> _CONSIGNE 1_
Traduisez en anglais cette phrase du texte sur l'hébergement d'urgence : « Les places en CHRS sont pourtant celles qui bénéficient du meilleur accompagnement afin de permettre aux personnes hébergées de retrouver un chemin vers un logement adapté ou traditionnel. »
> _CONSIGNE 2_
D'après le texte sur l'hébergement d'urgence, pourquoi le calendrier de contractualisation fixé par l'article 145 de la loi ELAN n'a-t-il pas été respecté ? Répondez en une à trois phrases.

> _TEXTE D'ÉTUDE_
Évolution du parc d'hébergement d'urgence depuis fin 2017
(en nombre de places)
Source : commission des finances, à partir des réponses au questionnaire budgétaire
Les places en CHRS sont pourtant celles qui bénéficient du meilleur accompagnement afin de permettre aux personnes hébergées de retrouver un chemin vers un logement adapté ou traditionnel.
S'agissant de ces CHRS eux-mêmes, le calendrier de contractualisation prévu par l'article 145 de la loi ELAN5(*) n'a pas été respecté.
Aux termes de cet article, chacun des centres d'hébergement et de réinsertion sociale (CHRS) devait avoir signé un contrat pluriannuel d'objectifs et de moyens (CPOM) avant le 31 décembre 2022. Or à cette date, seulement 187 contrats avaient été conclus pour 538 CHRS, soit 35 % de l'objectif. L'administration invoque, comme causes de retard, la gestion de la crise sanitaire et le manque global de temps au regard des nombreuses sollicitations des dernières années liées à la crise ukrainienne ou la mise en oeuvre du Ségur, qui n'auraient pas permis aux services déconcentrés de lancer pleinement leurs démarches locales de contractualisation.
Évolution du nombre de CHRS faisant l'objet d'un CPOM
(en pourcentage)
Source : commission des finances, d'après les réponses au questionnaire budgétaire
Cette très faible application de la loi ELAN doit pousser à une interrogation sur les relations entre l'État et les CHRS et sur les blocages à l'établissement d'une contractualisation. Celle-ci devrait être au bénéfice aussi bien des établissements, qui y acquièrent une plus grande visibilité, que de l'intérêt général dont l'État est garant, les financements étant alloués de manière plus adaptée aux besoins des personnes hébergées.
La question des migrants se pose également.
Si les réfugiés et demandeurs d'asile ont vocation à être pris en charge par le dispositif national d'accueil (DNA), qui relève du ministère de l'intérieur, ce dispositif est saturé et de nombreuses personnes se retournent vers les dispositifs d'hébergement d'urgence de droit commun du programme 177.
En outre, le programme 177 a également été chargé de l'accueil des migrants ukrainiens en 2022, mission pour laquelle il a reçu une enveloppe de 100 millions d'euros ouverte par le décret d'avance du 7 avril 2022.
En 2023, au 30 juillet, près de 14 000 places en hébergement collectif étaient financées par le programme 303 « Immigration et asile » de la mission « Immigration, asile et intégration », contre 23 000 places à la fin 2022. En outre, 11 000 bénéficiaires de la protection temporaire étaient hébergées fin 2022 chez des particuliers à titre gratuit. Enfin, près de 9 900 logements étaient occupés au 31 juillet 2023 par près de 29 000 déplacés ukrainiens.

> _CONTENU DES DONNÉES_
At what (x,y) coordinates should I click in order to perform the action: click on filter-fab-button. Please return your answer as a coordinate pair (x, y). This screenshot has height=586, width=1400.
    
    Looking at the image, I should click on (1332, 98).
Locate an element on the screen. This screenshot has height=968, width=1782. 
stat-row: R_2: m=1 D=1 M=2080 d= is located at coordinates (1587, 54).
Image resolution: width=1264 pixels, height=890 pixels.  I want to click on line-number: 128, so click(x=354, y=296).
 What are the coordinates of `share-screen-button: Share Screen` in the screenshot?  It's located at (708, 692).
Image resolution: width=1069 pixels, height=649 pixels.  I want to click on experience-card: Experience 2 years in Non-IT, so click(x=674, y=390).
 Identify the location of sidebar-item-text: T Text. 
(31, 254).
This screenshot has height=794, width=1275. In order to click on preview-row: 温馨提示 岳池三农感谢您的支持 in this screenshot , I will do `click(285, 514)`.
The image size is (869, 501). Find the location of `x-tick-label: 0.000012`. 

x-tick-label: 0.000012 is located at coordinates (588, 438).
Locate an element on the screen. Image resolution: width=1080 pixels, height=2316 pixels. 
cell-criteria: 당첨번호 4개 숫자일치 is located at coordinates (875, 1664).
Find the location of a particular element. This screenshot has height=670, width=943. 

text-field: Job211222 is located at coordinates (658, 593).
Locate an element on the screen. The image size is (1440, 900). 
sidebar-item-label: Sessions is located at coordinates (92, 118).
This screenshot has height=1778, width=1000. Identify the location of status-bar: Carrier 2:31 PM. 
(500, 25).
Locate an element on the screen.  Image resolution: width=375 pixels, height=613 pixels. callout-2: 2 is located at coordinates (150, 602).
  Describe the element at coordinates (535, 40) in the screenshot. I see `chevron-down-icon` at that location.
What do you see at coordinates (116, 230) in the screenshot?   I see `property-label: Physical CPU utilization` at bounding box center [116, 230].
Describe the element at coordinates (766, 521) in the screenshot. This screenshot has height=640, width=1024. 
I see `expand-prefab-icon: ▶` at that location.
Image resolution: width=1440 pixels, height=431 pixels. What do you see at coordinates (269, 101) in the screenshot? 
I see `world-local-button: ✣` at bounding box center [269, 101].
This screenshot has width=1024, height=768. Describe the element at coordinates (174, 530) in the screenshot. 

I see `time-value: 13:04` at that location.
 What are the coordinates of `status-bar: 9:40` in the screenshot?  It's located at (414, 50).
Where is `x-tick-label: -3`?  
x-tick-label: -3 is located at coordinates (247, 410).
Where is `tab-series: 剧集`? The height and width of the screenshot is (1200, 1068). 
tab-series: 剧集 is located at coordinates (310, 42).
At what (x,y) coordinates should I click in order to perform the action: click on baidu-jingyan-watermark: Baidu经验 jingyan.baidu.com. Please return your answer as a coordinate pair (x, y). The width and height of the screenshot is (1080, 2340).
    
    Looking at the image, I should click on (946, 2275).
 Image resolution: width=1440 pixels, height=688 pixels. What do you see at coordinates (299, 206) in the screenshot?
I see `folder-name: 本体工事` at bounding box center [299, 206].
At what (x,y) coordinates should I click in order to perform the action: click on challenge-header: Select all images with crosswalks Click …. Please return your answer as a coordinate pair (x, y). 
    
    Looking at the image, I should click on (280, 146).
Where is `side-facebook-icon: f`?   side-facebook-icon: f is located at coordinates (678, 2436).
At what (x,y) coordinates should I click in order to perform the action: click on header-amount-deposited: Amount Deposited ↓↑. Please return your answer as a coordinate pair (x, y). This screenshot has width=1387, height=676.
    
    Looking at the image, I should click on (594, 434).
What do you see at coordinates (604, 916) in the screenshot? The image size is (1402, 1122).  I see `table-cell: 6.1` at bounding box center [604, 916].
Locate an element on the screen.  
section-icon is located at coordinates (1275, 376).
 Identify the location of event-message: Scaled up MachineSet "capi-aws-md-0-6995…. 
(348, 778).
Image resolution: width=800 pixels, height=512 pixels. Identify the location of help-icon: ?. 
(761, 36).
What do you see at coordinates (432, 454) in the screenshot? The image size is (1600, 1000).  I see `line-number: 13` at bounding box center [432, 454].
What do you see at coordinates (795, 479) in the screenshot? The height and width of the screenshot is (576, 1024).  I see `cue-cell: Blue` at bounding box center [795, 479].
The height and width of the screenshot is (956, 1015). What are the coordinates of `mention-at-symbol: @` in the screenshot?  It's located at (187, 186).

> _RÉPONSE 1_
Yet CHRS places are the ones that offer the best support, so that the people housed there can find their way back to suitable or conventional housing.

> _RÉPONSE 2_
L'administration invoque la gestion de la crise sanitaire et un manque global de temps, dû aux nombreuses sollicitations liées à la crise ukrainienne et à la mise en œuvre du Ségur. Selon elle, ces contraintes n'ont pas permis aux services déconcentrés de lancer pleinement leurs démarches locales de contractualisation.